For decades, trauma treatment focused almost entirely on the mind. On talking through what happened. On reframing the story, examining the thoughts, building insight. This approach has helped many people. But for a significant number of trauma survivors — perhaps the majority — talking isn't enough. Something deeper remains. Something that lives not in the narrative but in the body itself.
What the Research Shows
The first randomized controlled trial of Somatic Experiencing, published in the peer-reviewed Journal of Traumatic Stress, enrolled 63 participants who met full diagnostic criteria for PTSD. Participants were randomly assigned to receive 15 sessions of Somatic Experiencing or to a waitlist control group. The results were significant — and clinically meaningful. Those who received Somatic Experiencing showed substantial reductions in posttraumatic symptom severity with effect sizes ranging from 0.94 to 1.26, and significant improvements in depression as well.
What makes this finding particularly important is not just that it worked — but how it worked. Somatic Experiencing does not require clients to repeatedly revisit the traumatic memory. It does not rely on narrative reconstruction or cognitive reframing. It works at the level of the nervous system, helping the body complete the survival responses that trauma interrupted.
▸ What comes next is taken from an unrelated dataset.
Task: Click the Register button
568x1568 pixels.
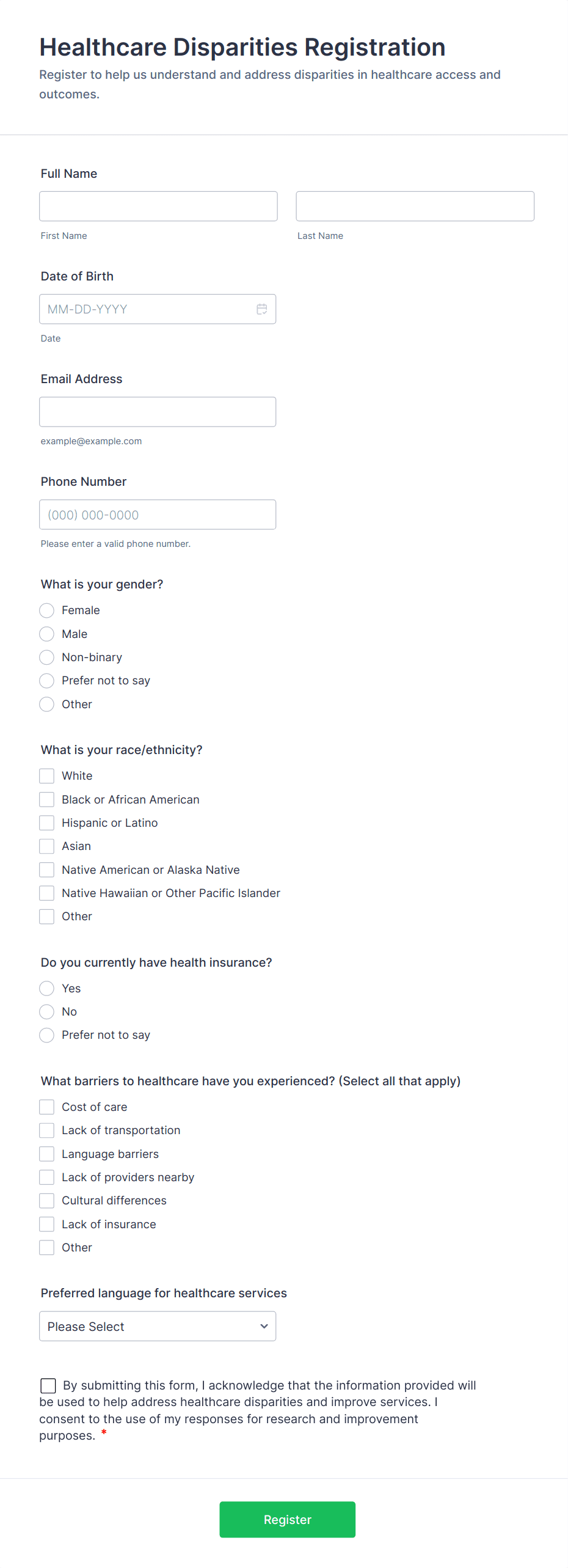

"Trauma is not what happened to you. Trauma is what happened inside you as a result of what happened to you." — Gabor Maté
Why Talk Therapy Alone Often Isn't Enough
When something overwhelming happens, the body responds before the mind can process it. The heart races. The muscles brace. The breath shortens. The nervous system mobilizes for survival. In most cases, once the threat passes, the body completes this cycle and returns to regulation. But in trauma, something interrupts that completion. The survival energy gets stuck — held in the body as chronic tension, hypervigilance, numbness, or dissociation.
Talk therapy works from the top down — from the cortex, the thinking brain, downward. But trauma lives lower, in the brainstem and limbic system, in the parts of the nervous system that don't speak in words. This is why some clients can narrate their trauma with clinical precision and still feel its full weight in their bodies. The story is processed. The body hasn't caught up yet.
What Somatic Experiencing Does Differently
Somatic Experiencing, developed by Dr. Peter Levine, works from the bottom up. It begins not with the story but with the body — with what you notice in your chest, your belly, your throat. With where you feel tension or numbness or that subtle sense of bracing. The therapist tracks these physical sensations with you, helping the nervous system gradually complete what it couldn't complete at the time of the original event.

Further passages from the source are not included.